_Data in this exercise_.

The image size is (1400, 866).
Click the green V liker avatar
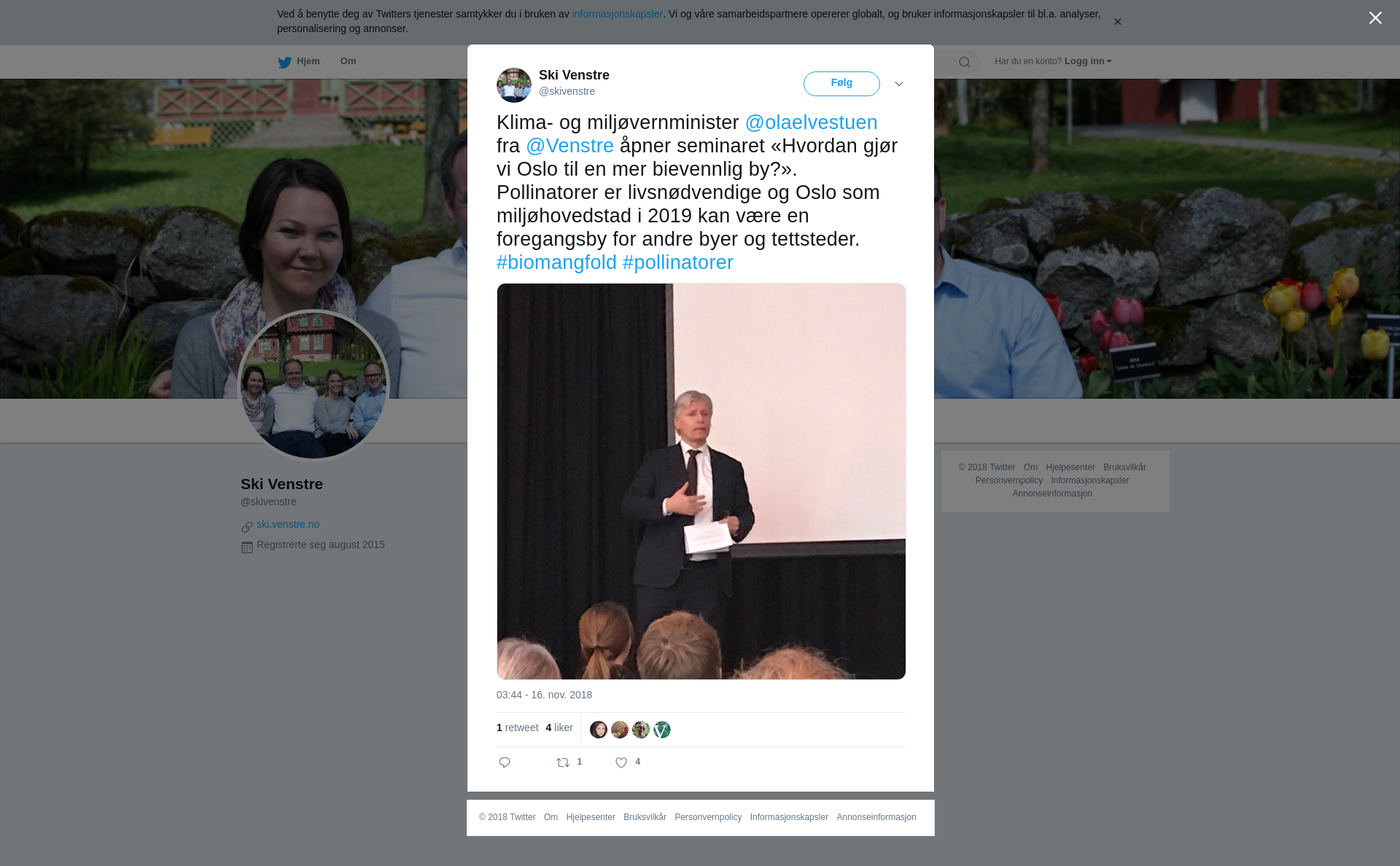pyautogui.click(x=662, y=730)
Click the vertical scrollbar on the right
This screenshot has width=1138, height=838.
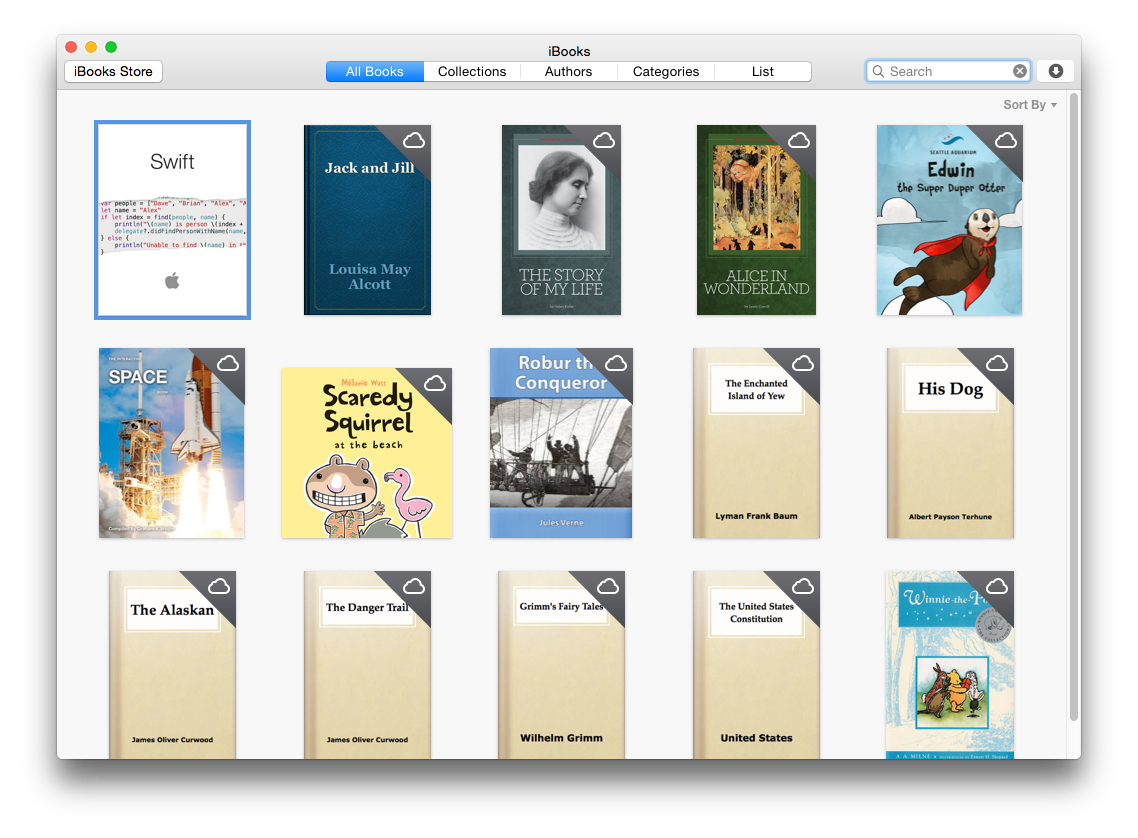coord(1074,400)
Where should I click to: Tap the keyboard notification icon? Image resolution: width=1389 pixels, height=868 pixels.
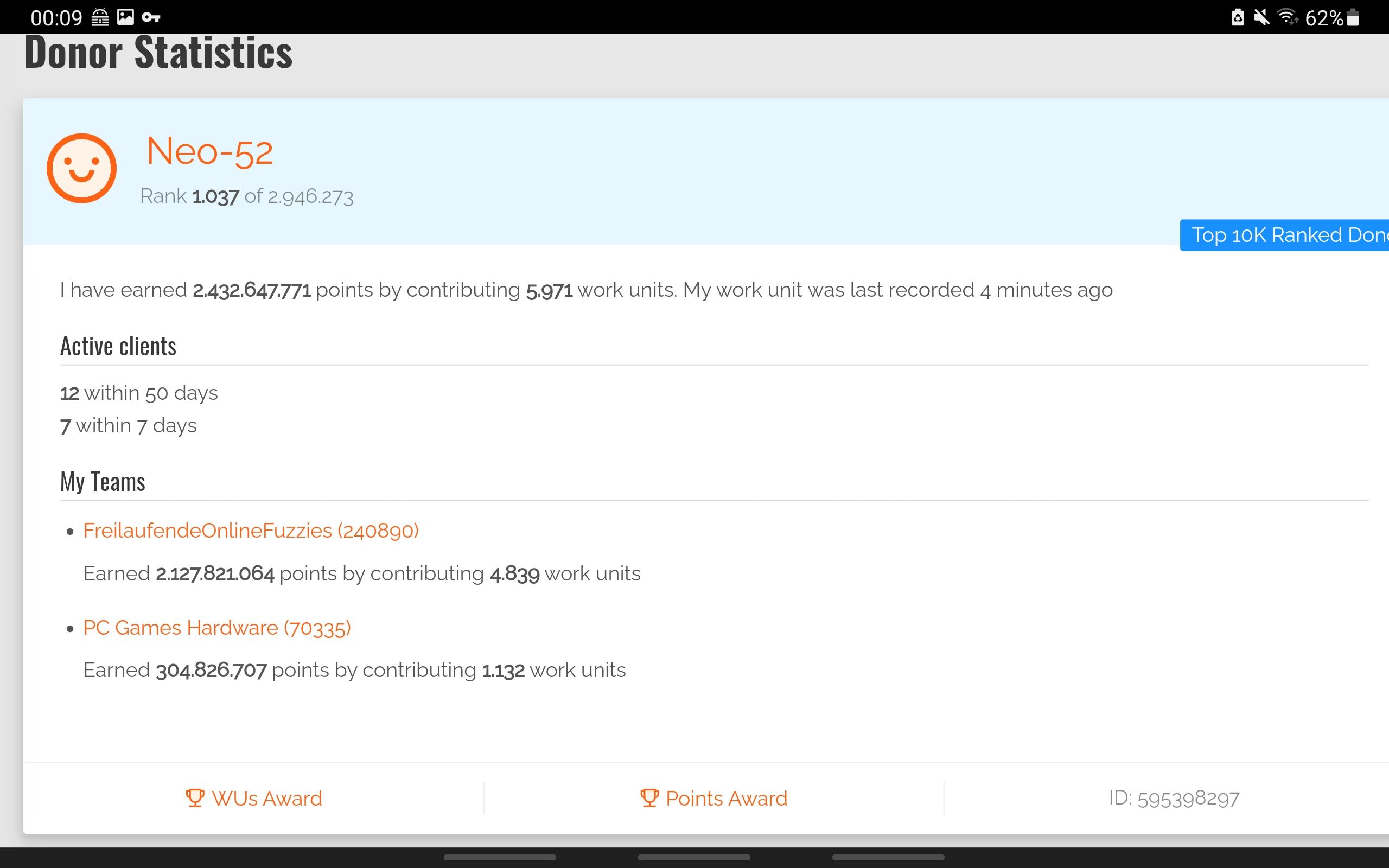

_Description of the task_.
Omit the pictures, then output every record exactly as given.

_Response to the task_.
The image size is (1400, 866).
Click the green V liker avatar
pyautogui.click(x=662, y=730)
Click the vertical scrollbar on the right
This screenshot has width=1138, height=838.
coord(1074,400)
Where should I click to: Tap the keyboard notification icon? Image resolution: width=1389 pixels, height=868 pixels.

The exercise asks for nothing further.